> **DIRECTION**: Rewrite the items from the first line through the line containing "click(x=957, y=52)", replacing "Select" with "Choose" and leaving everything else as it is.

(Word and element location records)

====

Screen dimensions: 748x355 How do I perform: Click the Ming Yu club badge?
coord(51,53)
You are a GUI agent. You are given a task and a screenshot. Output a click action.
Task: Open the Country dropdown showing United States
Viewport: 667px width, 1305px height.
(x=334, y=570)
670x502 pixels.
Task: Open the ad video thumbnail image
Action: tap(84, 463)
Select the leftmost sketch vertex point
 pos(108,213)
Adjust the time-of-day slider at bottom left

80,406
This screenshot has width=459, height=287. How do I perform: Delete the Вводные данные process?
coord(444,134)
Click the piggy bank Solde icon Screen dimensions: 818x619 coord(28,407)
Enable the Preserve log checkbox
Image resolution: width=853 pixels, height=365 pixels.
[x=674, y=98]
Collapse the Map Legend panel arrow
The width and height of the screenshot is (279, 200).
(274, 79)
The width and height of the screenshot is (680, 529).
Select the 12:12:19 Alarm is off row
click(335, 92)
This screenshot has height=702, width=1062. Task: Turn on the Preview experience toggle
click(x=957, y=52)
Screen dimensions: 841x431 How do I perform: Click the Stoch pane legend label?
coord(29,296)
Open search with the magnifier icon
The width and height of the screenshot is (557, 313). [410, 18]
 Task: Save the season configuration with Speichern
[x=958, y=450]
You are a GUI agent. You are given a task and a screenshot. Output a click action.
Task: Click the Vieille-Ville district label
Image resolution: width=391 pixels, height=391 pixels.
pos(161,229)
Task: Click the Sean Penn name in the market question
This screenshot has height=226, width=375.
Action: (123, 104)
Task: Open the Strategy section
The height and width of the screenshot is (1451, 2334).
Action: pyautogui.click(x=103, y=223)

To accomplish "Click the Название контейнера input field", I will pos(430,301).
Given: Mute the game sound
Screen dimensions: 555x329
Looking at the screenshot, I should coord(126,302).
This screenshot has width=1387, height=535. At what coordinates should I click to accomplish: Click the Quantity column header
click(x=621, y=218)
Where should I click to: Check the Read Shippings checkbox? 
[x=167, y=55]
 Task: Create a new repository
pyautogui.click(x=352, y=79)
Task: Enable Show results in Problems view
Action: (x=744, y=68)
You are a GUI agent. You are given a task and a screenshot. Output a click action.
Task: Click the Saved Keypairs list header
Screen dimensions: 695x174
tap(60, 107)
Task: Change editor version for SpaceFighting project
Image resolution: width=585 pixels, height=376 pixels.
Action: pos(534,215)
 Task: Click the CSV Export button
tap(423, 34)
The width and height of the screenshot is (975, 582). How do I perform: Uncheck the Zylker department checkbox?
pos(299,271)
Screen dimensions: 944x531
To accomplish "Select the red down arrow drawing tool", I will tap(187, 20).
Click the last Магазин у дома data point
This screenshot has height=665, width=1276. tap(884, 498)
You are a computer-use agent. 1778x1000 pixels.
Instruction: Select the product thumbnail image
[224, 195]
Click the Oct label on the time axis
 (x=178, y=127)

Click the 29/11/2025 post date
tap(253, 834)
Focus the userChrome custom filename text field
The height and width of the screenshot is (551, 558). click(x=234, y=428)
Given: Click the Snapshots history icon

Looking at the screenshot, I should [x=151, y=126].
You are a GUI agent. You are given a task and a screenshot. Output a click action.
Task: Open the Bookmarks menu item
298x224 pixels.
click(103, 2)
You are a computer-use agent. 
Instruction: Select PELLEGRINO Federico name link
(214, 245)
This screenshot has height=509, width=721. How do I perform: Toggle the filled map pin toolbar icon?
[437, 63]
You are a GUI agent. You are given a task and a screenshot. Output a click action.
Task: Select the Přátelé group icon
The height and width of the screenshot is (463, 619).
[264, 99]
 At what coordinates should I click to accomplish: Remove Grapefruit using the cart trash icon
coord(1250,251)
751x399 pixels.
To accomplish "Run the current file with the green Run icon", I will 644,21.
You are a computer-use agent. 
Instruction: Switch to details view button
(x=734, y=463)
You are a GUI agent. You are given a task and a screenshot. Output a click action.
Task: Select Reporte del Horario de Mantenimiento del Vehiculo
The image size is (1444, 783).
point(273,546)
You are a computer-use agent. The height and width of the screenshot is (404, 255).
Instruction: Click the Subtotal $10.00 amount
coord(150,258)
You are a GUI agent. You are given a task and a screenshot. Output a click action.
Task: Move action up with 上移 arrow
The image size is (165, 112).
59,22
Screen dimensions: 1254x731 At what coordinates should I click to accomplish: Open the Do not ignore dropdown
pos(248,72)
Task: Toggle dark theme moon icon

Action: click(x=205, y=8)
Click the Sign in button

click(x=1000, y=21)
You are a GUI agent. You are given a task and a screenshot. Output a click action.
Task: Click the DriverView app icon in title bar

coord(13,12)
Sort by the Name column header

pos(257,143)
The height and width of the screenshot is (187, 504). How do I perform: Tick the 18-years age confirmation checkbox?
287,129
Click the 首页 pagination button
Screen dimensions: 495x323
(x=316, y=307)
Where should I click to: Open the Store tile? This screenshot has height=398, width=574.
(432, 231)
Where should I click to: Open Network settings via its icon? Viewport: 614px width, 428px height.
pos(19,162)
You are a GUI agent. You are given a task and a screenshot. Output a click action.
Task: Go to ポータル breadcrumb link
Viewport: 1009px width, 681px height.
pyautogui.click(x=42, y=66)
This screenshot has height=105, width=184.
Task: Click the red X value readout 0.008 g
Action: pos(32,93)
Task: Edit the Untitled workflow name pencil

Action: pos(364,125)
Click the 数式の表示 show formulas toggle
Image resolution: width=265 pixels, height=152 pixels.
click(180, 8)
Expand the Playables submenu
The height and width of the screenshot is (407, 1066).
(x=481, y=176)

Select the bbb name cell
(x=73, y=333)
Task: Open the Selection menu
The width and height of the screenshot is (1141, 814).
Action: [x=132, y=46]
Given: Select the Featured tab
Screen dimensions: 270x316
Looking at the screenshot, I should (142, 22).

====

> **FINAL ANSWER**:
Screen dimensions: 748x355 How do I perform: Click the Ming Yu club badge?
coord(51,53)
You are a GUI agent. You are given a task and a screenshot. Output a click action.
Task: Open the Country dropdown showing United States
Viewport: 667px width, 1305px height.
(x=334, y=570)
670x502 pixels.
Task: Open the ad video thumbnail image
Action: tap(84, 463)
Choose the leftmost sketch vertex point
 pos(108,213)
Adjust the time-of-day slider at bottom left

80,406
This screenshot has width=459, height=287. How do I perform: Delete the Вводные данные process?
coord(444,134)
Click the piggy bank Solde icon Screen dimensions: 818x619 coord(28,407)
Enable the Preserve log checkbox
Image resolution: width=853 pixels, height=365 pixels.
[x=674, y=98]
Collapse the Map Legend panel arrow
The width and height of the screenshot is (279, 200).
(274, 79)
The width and height of the screenshot is (680, 529).
Choose the 12:12:19 Alarm is off row
click(335, 92)
This screenshot has height=702, width=1062. Task: Turn on the Preview experience toggle
click(x=957, y=52)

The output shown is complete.